Tijdens zijn verblijf in detentie in Colombia zijn er bij klager, op twee verschillende momenten, twee telefoons aangetroffen. Dat laat zien dat klager ook in detentie in het buitenland over contacten beschikt die hem van communicatiemiddelen kunnen voorzien. Verweerder meent dat dit sterke aanwijzingen oplevert voor VCHD. Hoewel in de stukken niet naar voren komt wanneer deze telefoons bij klager zijn aangetroffen, noch wat er op de telefoons is aangetroffen, vindt de beroepscommissie het aantreffen van die telefoons in detentie in het buitenland in het geval van klager en in het licht van de feiten en omstandigheden, in onderlinge samenhang bezien, voldoende om de conclusie dat er aanwijzingen zijn van VCHD te kunnen dragen. Daarmee is voldaan aan het criterium als bedoeld in artikel 6, onder c, van de Regeling.

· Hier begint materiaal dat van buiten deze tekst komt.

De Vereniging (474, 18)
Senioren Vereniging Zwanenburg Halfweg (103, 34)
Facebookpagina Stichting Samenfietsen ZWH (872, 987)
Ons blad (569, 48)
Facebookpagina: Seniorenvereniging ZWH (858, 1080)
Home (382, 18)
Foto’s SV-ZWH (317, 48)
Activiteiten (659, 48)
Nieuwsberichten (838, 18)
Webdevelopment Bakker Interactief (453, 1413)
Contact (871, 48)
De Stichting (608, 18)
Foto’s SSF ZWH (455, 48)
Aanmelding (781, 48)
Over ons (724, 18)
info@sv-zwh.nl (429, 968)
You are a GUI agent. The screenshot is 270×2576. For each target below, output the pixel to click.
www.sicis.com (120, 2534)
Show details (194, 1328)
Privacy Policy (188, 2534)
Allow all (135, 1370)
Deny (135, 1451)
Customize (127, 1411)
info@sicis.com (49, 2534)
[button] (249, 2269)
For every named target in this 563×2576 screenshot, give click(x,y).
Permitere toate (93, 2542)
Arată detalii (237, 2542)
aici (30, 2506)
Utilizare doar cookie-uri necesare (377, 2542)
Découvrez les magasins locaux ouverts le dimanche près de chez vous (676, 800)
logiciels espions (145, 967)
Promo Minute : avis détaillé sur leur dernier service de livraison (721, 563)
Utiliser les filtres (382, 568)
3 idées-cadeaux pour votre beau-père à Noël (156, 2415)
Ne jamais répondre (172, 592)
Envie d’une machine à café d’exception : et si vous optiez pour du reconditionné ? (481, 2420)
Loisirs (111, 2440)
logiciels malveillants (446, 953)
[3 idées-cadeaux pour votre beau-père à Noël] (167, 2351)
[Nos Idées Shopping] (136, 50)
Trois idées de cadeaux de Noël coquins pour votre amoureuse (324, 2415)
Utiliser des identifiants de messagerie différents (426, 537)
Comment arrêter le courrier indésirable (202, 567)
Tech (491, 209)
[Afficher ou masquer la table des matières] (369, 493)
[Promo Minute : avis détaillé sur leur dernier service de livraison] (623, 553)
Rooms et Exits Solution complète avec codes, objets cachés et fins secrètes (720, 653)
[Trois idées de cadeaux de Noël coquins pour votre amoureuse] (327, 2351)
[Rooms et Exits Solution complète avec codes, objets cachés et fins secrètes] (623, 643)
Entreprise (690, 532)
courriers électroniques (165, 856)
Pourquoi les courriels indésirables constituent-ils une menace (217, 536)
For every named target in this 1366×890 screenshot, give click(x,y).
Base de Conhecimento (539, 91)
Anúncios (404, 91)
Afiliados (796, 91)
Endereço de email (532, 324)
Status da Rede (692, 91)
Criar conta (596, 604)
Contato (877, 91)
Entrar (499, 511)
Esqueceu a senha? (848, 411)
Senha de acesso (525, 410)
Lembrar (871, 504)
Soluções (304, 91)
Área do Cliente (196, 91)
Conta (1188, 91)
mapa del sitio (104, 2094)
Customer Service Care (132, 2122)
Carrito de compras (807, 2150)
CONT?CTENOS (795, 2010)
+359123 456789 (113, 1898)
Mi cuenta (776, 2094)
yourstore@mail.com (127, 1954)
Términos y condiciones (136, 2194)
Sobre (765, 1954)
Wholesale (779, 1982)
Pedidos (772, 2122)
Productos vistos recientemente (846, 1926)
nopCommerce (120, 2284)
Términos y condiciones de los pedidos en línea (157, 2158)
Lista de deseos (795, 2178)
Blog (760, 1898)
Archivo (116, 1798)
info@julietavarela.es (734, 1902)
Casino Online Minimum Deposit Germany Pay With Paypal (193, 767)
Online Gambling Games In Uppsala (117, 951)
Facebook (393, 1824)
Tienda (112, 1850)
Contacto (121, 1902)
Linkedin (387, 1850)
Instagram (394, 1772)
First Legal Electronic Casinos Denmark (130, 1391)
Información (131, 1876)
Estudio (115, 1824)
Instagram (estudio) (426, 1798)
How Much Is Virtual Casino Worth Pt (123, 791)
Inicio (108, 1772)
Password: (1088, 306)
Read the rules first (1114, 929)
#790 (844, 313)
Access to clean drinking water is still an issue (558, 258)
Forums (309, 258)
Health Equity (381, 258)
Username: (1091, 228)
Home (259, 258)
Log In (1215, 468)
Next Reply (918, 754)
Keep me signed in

Beroep op artikel 2 van de Pbw en het EVRM

Hoewel de beroepscommissie erkent dat een verblijf in de EBI zonder meer zwaar is, is naar het oordeel van de beroepscommissie geen sprake van strijd met artikel 2 van de Pbw en/of het EVRM.

 

Conclusie

Gelet op het voorgaande kan de bestreden beslissing – bij afweging van alle in aanmerking komende belangen – niet als onredelijk of onbillijk worden aangemerkt. De beroepscommissie acht voldoende aannemelijk dat toepassing van toezichtmaatregelen (voor gedetineerden met een vlucht-/maatschappelijk risico (GVM)) en/of plaatsing in de AIT of de BPG-afdeling van een inrichting de genoemde risico’s op dit moment onvoldoende kunnen beperken. Dit mede nu alleen in het EBI-regime niet alleen klagers contacten, maar ook alle contacten van de medegedetineerden worden gemonitord. De bestreden beslissing voldoet daarmee ook aan de eisen van proportionaliteit en subsidiariteit. De beroepscommissie zal het beroep dan ook ongegrond verklaren.

 

4. De uitspraak

De beroepscommissie verklaart het beroep ongegrond.

 

Deze uitspraak is op 18 mei 2022 gedaan door de beroepscommissie, bestaande uit

mr. A. Jongsma, voorzitter, mr. R. Raat en drs. M.R. van Veen, leden, bijgestaan door de secretaris.